[Stored items]

=== Begin Enclosure ===

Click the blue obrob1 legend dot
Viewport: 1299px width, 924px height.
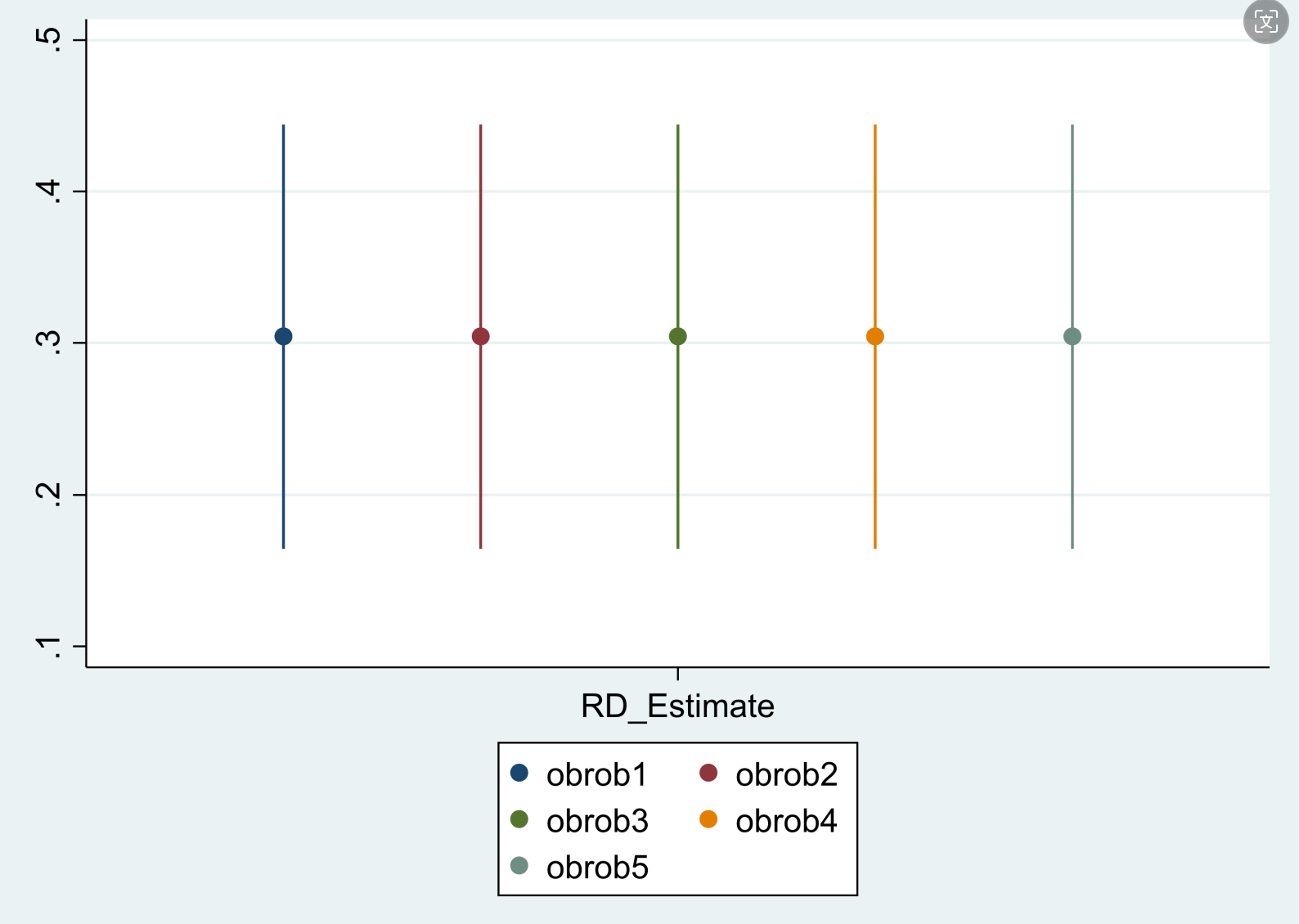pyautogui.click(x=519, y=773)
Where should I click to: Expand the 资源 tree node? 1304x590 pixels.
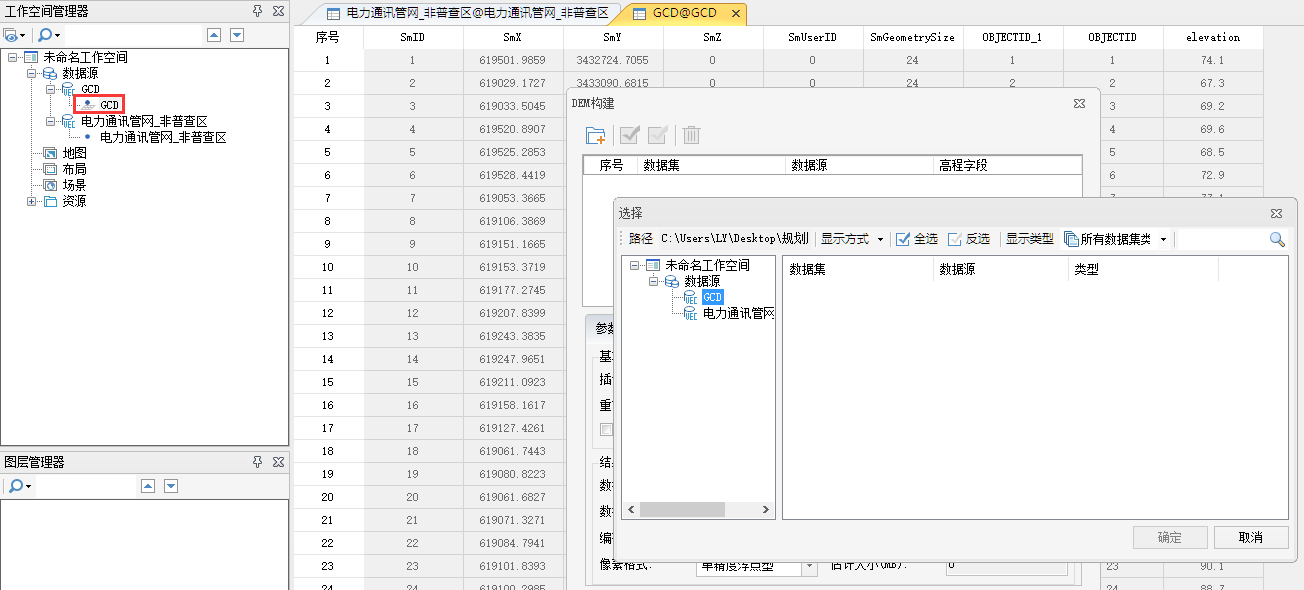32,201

=== End Enclosure ===

Repeat the records above word for word. Pictures stay out of the copy.

*Answer for the task*.
Click the blue obrob1 legend dot
Viewport: 1299px width, 924px height.
pyautogui.click(x=519, y=773)
Where should I click to: Expand the 资源 tree node? 1304x590 pixels.
32,201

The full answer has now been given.